WORK TO COMPLETE: Pick out each line of the records in which the word "agent" appears.

MATERIAL PROVIDED:
====
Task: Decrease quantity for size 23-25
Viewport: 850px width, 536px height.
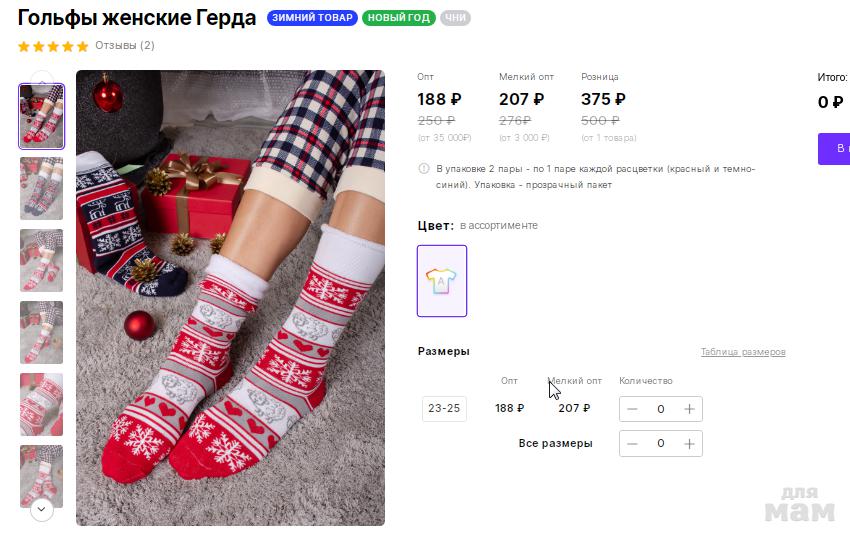Action: [632, 409]

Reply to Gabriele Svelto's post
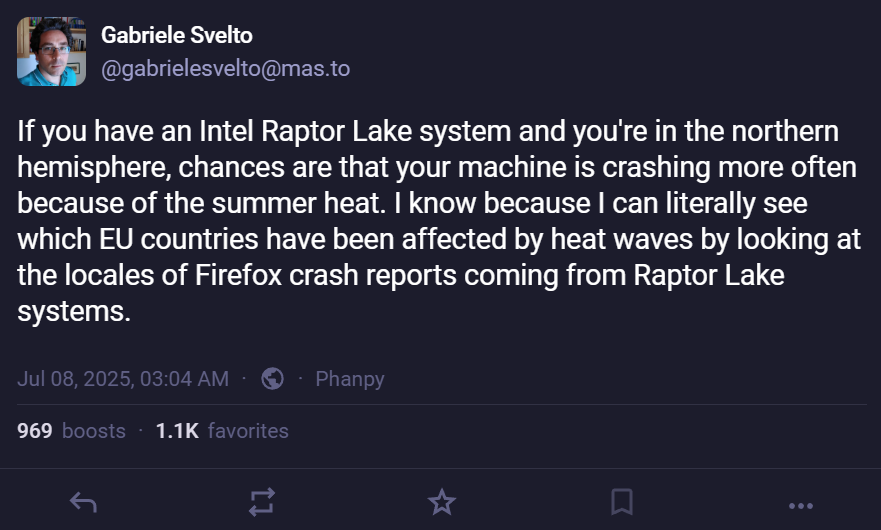[83, 503]
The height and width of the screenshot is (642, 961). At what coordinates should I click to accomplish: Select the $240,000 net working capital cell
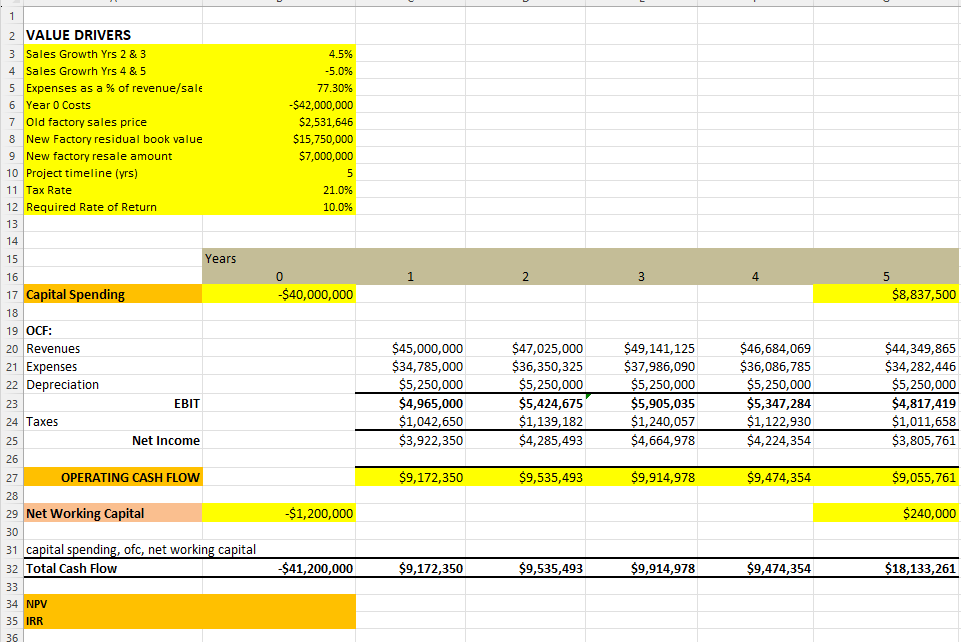coord(885,513)
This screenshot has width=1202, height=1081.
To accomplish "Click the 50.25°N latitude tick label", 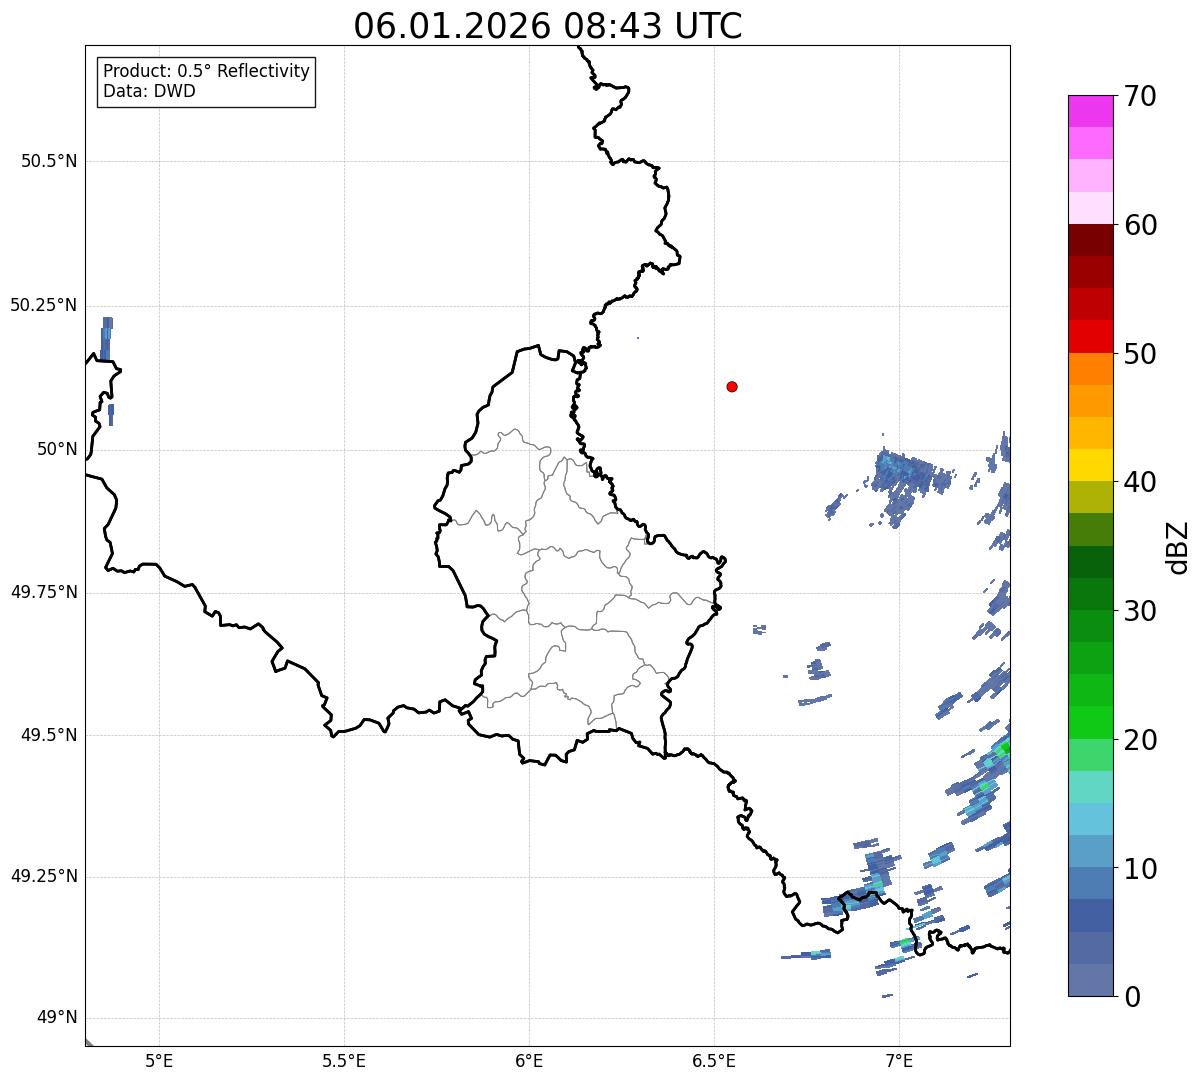I will point(44,305).
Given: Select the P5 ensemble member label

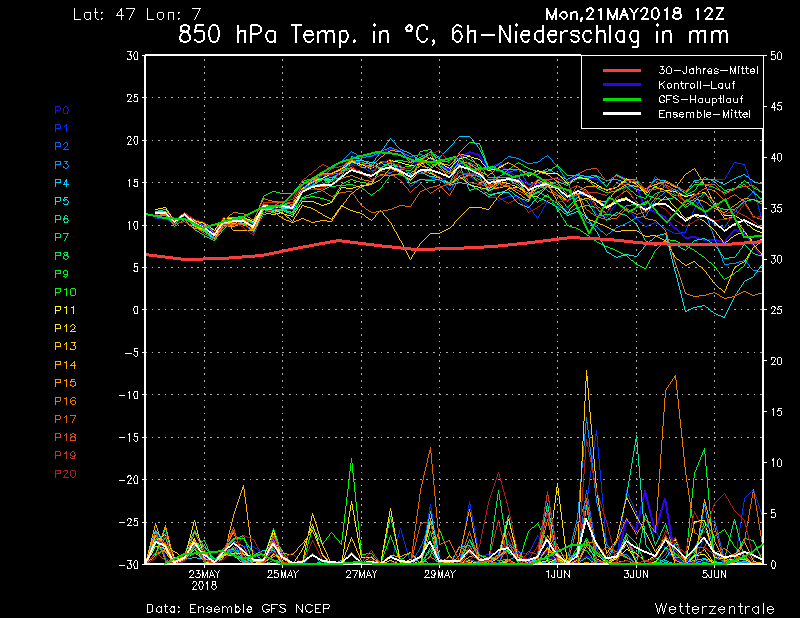Looking at the screenshot, I should click(61, 201).
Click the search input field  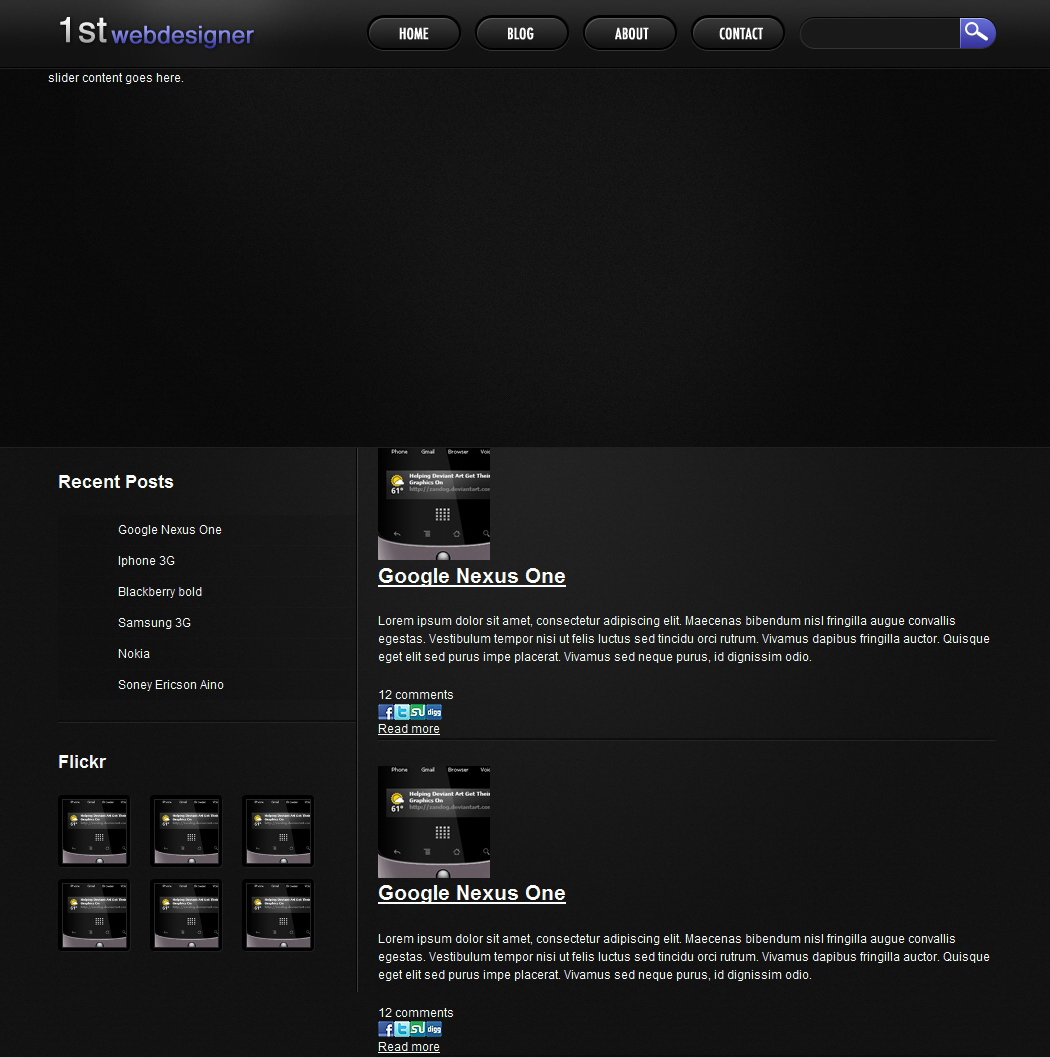click(x=880, y=33)
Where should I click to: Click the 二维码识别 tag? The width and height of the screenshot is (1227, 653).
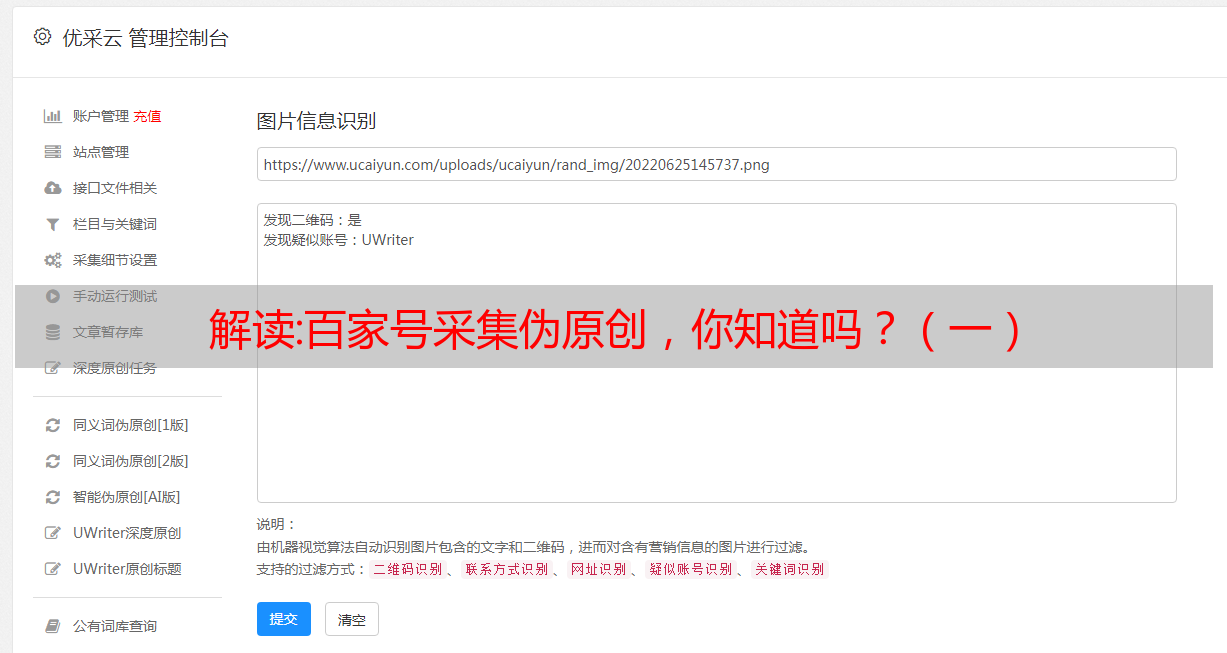(407, 569)
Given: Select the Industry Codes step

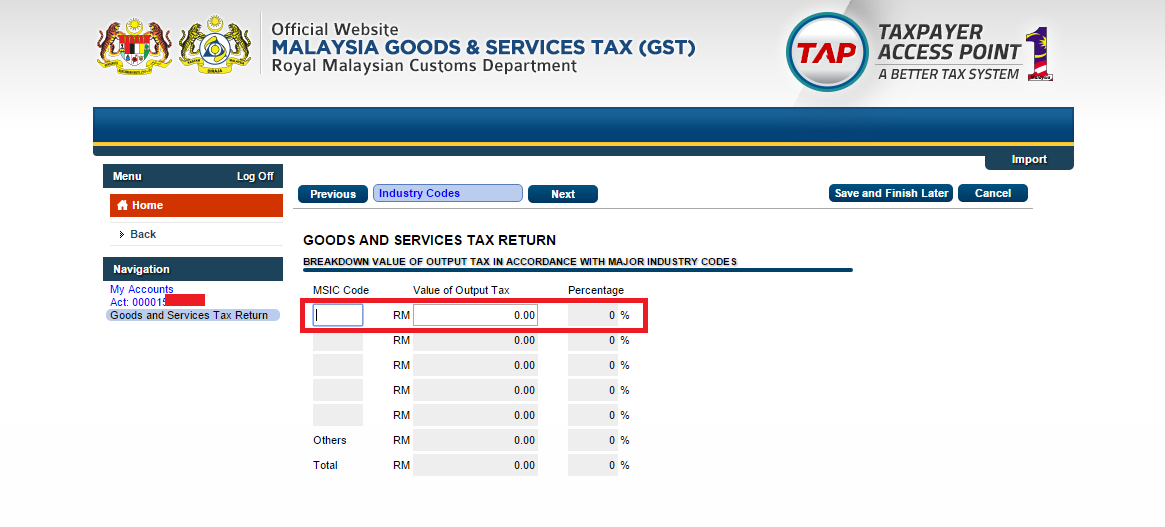Looking at the screenshot, I should click(447, 194).
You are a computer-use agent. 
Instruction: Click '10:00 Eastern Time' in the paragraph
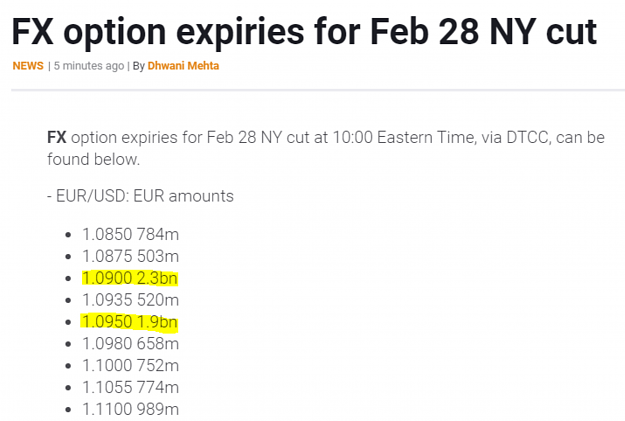click(404, 138)
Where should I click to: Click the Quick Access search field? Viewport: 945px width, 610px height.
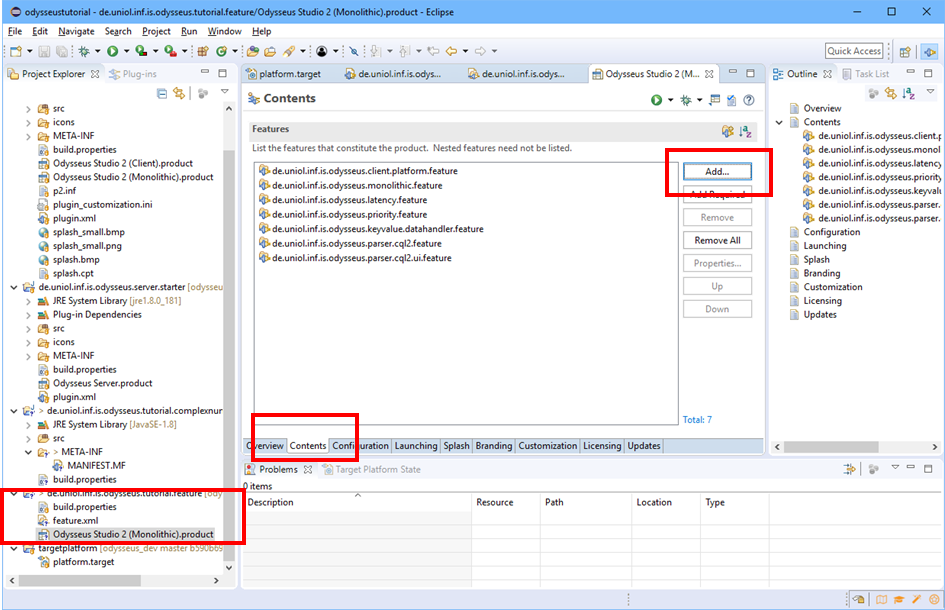click(854, 51)
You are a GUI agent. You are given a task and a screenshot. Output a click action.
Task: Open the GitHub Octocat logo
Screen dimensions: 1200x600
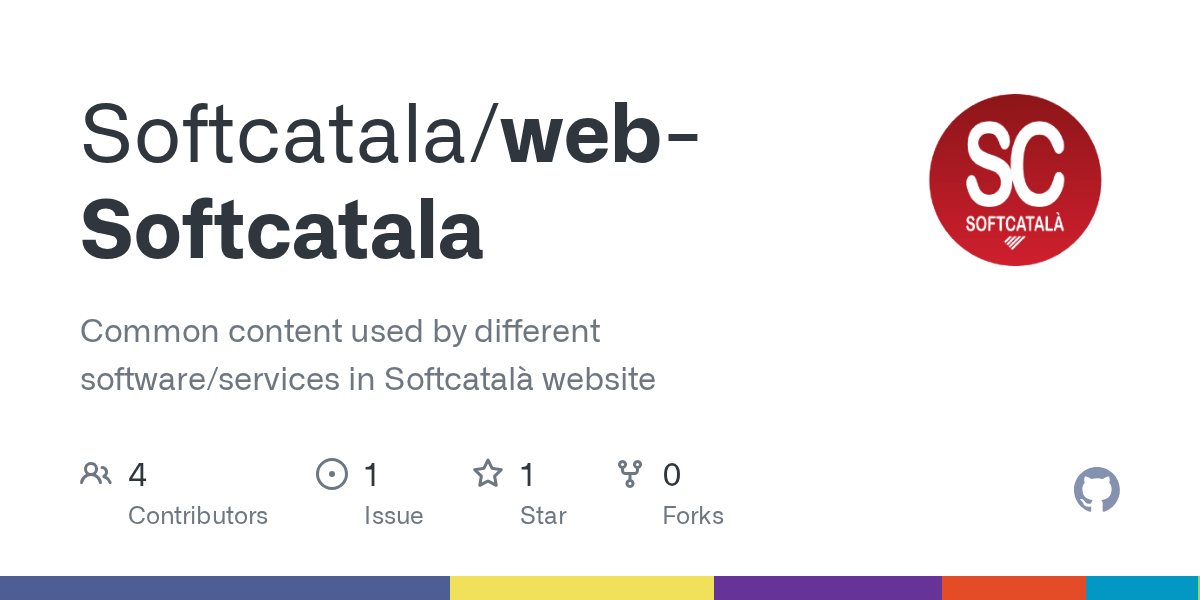tap(1096, 490)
====
EXERCISE RESPONSE:
You are a computer-use agent. 
You are a GUI agent. You are given a task and a screenshot. Output a click action.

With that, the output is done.